The issue with a command-line flag is that it would need to be added
to all the commands that reapply the sparse-checkout definition.
Maybe that's just the 'git sparse-checkout (init|set|add|reapply)'
and 'git read-tree' commands, but are there other places where this
logic might be applied in the future?

Also, as more third-party tools integrate with sparse-checkout, I
don't expect users to be directly involved in changing their cone,
so any use of a command-line flag would need to be integrated into
those tools. A config option applies this logic universally, when
needed.

> * It's not clear to me that the option name is what we want.  For
> example, git checkout has a --[no-]overwrite-ignored for overwriting
> ignored files (or not) when switching to a different branch.  git
> merge has the same flags (though only the fast-forwarding backend
> heeds it currently).  This behavior is quite similar to that flag, and
> has the same default of treating ignored files as expendable.  Should
> the naming be more similar?

I'm open to changing the name to more closely match existing naming
conventions, once we've decided if this should be included at all.

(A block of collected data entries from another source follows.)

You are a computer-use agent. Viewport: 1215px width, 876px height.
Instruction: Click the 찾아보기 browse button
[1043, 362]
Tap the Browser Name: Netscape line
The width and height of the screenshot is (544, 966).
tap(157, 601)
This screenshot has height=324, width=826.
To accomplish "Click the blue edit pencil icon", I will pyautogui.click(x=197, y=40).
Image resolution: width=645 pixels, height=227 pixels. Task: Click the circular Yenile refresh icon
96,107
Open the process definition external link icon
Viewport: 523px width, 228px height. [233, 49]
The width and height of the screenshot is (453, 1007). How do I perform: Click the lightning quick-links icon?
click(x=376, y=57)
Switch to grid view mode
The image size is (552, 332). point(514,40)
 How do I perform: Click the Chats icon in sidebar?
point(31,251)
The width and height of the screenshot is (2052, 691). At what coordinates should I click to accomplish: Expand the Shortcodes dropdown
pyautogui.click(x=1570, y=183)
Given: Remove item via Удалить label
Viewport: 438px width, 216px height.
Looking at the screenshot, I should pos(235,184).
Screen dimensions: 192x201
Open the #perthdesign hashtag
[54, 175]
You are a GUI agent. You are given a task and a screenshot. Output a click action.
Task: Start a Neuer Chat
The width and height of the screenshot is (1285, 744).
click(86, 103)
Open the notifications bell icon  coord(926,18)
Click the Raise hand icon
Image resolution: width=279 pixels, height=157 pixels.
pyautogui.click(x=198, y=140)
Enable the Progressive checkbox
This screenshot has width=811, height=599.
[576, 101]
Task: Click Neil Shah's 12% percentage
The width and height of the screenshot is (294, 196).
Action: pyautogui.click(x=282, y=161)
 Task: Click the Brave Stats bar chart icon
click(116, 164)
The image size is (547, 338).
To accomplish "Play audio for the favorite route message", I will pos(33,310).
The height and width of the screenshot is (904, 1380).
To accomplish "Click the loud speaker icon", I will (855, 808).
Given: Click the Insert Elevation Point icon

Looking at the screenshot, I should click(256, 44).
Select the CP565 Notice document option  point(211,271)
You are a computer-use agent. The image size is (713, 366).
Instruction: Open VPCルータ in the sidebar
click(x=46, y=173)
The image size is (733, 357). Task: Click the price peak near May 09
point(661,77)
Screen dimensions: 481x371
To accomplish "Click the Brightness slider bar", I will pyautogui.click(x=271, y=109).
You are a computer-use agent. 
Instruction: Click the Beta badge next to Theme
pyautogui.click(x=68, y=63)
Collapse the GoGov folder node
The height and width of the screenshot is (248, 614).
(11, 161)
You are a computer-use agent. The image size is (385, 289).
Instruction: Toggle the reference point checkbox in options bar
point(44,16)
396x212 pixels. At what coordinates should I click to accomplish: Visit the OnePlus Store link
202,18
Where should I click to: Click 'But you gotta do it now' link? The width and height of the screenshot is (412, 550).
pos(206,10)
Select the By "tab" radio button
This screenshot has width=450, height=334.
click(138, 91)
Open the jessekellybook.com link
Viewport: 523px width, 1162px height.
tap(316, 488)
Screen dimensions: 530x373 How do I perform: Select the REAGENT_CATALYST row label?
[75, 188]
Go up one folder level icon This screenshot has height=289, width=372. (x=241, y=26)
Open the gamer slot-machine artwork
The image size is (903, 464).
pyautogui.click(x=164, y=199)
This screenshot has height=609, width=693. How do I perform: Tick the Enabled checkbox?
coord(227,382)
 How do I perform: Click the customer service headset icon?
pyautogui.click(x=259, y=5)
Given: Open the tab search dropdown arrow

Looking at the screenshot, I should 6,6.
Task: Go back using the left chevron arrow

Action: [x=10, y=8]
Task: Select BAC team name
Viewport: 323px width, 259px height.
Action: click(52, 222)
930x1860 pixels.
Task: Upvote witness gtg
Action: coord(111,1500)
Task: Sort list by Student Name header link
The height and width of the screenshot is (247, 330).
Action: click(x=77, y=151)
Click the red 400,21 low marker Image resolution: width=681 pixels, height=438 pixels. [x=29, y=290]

> * It's not clear to me that the option has the right level of
> implementation granularity.  If someone wants ignored files to be
> treated as important, should they need to set a
> merge.no_overwrite_ignored AND a checkout.no_overwrite_ignored AND a
> index.deleteSparseDirectories AND other names, or have one high-level
> option that sets all of these behaviors?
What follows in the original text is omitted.